### Task statement
Write every record out again exactly as shown below.

### Input for this task
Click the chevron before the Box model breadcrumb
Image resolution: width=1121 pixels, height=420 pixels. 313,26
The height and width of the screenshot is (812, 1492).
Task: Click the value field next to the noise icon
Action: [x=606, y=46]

### Solution to this task
Click the chevron before the Box model breadcrumb
Image resolution: width=1121 pixels, height=420 pixels. 313,26
The height and width of the screenshot is (812, 1492).
Task: Click the value field next to the noise icon
Action: [x=606, y=46]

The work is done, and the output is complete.